START Source passage

Just over 50 years ago, two scientific developments occurred; these advancements are the deep roots of modern functional neuroimaging and the primary role played by functional magnetic resonance imaging (fMRI). In 1948, S. Kety and C. Schmidt described the nitrous oxide technique for measuring cerebral blood flow (CBF). For the first time it was possible to measure CBF in human subjects, providing a new window on the physiological functioning of the human brain. Although the original technique only measured global CBF, subsequent techniques with radioactive tracers ultimately led in the 1970s and 1980s to positron emission tomography (PET) methods, which made possible local measurements of CBF with a spatial resolution better than one cubic centimeter. These techniques were the initial basis for functional neuroimaging to map patterns of activation in the working human brain. Although the sophistication of these techniques has steadily improved, they are all based on the fundamental ideas introduced by Kety and Schmidt.

At about the same time that Kety and Schmidt were working to measure CBF, two physics research groups led by E. Purcell and F. Bloch demonstrated for the first time the phenomenon of nuclear magnetic resonance (NMR). Their seminal work in 1946 provided a sensitive tool for studying subtle magnetic properties of atomic nuclei, but it is unlikely that anyone at the time could have imagined the practical applications of NMR that we have today. From basic physics studies, NMR moved to analytical chemistry applications, and in the 1970s NMR imaging was developed. As clinical applications grew, the N in NMR was dropped in the medical jargon, to avoid confusion with nuclear medicine techniques.

END Source passage
START Available data

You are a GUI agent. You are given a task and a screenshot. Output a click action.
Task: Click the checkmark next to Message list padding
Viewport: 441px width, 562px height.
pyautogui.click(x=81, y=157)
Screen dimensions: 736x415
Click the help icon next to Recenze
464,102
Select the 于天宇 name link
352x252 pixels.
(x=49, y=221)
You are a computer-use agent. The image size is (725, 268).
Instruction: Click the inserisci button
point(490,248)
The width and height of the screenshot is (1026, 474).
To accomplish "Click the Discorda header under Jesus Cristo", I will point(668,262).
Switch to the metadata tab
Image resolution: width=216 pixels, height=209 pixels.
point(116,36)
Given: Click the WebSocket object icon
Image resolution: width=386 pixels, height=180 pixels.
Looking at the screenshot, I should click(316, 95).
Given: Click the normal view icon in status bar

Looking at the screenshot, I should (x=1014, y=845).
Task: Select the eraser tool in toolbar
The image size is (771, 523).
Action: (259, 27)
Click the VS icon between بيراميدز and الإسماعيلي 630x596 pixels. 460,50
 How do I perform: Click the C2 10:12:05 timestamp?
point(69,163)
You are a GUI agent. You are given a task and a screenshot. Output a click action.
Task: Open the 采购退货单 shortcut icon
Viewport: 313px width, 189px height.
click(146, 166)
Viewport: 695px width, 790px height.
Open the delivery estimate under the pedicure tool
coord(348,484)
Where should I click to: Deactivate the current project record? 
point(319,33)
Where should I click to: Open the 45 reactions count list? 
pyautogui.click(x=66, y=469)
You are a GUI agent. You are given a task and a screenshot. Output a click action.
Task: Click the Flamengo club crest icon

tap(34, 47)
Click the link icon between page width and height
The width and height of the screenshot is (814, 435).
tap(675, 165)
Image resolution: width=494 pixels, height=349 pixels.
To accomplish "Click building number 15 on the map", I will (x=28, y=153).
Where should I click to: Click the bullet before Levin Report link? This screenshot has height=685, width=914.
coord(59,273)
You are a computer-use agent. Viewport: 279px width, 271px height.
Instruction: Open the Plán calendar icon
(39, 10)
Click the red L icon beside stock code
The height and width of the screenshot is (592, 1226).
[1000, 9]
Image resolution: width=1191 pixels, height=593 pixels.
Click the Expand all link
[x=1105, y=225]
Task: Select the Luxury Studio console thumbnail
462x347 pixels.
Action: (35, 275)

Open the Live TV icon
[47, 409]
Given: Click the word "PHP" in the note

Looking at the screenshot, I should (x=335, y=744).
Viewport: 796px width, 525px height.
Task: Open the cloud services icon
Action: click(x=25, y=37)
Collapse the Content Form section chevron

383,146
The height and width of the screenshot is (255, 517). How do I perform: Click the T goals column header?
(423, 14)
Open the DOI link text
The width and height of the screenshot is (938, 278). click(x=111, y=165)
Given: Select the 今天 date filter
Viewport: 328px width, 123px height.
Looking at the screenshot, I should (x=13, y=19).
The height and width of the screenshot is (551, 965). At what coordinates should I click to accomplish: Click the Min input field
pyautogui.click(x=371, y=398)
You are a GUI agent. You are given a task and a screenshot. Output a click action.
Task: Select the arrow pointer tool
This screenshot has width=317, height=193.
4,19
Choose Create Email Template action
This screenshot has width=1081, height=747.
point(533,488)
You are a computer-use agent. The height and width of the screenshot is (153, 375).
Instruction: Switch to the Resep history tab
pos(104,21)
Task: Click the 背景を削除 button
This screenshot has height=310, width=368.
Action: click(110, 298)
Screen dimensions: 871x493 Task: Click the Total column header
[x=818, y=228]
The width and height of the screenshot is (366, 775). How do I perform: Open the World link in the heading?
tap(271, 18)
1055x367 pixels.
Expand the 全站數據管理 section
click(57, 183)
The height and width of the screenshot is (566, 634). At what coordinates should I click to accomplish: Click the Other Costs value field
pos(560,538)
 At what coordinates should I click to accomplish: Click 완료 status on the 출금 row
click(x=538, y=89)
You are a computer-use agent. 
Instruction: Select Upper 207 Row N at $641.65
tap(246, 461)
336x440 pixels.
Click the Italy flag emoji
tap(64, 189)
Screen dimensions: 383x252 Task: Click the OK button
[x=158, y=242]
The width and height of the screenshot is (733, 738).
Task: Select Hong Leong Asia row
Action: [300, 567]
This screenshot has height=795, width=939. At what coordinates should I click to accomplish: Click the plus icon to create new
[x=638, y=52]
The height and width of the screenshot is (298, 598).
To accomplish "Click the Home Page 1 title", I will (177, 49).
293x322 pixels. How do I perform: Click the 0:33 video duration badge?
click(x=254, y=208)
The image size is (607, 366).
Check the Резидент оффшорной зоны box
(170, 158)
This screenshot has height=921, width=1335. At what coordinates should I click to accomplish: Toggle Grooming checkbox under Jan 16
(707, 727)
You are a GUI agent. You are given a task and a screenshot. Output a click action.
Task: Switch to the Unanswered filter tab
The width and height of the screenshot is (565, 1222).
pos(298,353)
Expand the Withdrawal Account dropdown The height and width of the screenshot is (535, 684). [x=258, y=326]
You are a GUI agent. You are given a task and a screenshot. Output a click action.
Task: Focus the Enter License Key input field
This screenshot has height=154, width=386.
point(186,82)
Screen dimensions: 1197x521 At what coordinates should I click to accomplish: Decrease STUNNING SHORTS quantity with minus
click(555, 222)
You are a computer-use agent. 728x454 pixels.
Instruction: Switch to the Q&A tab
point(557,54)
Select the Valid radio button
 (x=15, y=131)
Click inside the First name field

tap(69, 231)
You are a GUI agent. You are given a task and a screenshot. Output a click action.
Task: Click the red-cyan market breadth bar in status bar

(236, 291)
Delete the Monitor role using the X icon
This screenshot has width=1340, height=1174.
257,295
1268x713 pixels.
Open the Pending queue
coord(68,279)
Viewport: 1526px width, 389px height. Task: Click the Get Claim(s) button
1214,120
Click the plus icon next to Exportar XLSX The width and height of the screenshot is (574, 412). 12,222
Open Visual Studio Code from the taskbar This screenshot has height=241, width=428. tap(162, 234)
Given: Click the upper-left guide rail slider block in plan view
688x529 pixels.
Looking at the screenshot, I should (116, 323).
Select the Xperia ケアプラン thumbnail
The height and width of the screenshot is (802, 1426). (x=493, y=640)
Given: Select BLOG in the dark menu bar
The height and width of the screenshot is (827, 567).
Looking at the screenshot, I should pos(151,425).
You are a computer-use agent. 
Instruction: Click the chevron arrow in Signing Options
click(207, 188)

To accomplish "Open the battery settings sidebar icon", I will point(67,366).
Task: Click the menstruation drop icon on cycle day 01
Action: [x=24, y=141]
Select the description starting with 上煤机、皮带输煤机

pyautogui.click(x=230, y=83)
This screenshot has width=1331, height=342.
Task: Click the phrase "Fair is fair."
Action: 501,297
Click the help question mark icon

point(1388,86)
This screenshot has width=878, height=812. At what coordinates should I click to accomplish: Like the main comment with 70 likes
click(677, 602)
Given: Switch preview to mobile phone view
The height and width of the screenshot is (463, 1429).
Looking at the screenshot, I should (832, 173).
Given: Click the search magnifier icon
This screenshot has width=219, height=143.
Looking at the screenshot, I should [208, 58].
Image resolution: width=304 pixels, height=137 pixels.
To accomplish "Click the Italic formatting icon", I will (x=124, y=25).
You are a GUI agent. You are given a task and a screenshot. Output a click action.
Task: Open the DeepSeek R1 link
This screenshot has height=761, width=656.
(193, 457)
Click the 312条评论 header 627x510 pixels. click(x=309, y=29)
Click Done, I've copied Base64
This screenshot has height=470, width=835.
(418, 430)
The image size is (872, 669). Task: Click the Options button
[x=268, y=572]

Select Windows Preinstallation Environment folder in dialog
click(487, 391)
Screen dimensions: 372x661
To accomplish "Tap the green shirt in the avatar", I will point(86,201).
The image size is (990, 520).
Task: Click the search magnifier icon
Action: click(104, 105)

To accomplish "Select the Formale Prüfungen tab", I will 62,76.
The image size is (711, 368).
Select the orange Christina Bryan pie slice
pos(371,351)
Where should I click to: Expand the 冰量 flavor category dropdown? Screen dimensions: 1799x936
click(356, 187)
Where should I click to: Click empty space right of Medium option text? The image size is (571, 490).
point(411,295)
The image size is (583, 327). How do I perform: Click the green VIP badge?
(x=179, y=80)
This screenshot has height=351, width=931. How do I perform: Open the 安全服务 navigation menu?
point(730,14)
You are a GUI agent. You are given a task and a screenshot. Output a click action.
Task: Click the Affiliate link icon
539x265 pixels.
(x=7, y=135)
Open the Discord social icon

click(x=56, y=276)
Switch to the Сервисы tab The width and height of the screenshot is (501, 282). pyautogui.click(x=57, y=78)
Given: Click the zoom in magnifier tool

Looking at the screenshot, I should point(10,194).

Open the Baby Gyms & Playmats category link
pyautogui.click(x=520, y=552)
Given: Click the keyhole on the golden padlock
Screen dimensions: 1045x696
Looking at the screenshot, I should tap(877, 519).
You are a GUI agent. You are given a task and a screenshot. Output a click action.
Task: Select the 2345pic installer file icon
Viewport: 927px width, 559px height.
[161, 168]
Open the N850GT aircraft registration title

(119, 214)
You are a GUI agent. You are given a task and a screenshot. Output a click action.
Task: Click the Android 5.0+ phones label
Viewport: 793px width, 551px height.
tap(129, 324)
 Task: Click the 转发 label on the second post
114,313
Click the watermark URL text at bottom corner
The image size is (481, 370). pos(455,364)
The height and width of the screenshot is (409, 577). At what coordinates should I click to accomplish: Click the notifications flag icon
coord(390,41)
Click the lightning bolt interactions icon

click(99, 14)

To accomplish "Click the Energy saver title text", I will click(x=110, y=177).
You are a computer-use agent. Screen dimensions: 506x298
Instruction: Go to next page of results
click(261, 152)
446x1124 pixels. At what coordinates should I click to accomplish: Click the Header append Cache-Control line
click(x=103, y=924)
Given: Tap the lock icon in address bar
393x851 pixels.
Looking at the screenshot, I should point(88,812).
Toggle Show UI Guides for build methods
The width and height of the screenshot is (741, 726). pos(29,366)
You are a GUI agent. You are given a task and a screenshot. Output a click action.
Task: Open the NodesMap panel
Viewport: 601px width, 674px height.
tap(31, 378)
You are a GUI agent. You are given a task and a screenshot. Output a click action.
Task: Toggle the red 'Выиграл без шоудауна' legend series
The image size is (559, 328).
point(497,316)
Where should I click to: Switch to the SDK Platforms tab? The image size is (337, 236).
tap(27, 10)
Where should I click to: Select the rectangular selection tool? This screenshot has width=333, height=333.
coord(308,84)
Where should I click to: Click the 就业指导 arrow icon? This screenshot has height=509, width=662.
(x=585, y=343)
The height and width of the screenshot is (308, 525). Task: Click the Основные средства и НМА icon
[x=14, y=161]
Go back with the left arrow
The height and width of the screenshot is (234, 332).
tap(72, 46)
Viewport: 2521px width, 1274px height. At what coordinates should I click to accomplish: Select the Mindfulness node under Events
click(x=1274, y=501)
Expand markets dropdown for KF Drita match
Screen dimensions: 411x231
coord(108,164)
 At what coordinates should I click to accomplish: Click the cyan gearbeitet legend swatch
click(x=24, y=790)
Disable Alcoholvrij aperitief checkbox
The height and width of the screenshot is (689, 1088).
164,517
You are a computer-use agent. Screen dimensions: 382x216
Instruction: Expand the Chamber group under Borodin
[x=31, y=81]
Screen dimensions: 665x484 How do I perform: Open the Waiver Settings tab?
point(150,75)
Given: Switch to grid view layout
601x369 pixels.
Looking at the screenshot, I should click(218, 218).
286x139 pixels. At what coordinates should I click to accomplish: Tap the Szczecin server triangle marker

END Available data

*Work task*.
Decide whether each statement below agrees with the passage on the roots of functional neuroimaging, answering yes or no and quoting the words of the passage that settle it.
1. The nitrous oxide technique described by Kety and Schmidt could measure local CBF.
2. The work of the groups led by Purcell and Bloch that first demonstrated NMR dates from 1946.
3. NMR imaging was developed in the 1980s.

*The answer*.
1. No: "the original technique only measured global CBF"
2. Yes: "Their seminal work in 1946 provided a sensitive tool for studying subtle magnetic properties of atomic nuclei"
3. No: "in the 1970s NMR imaging was developed"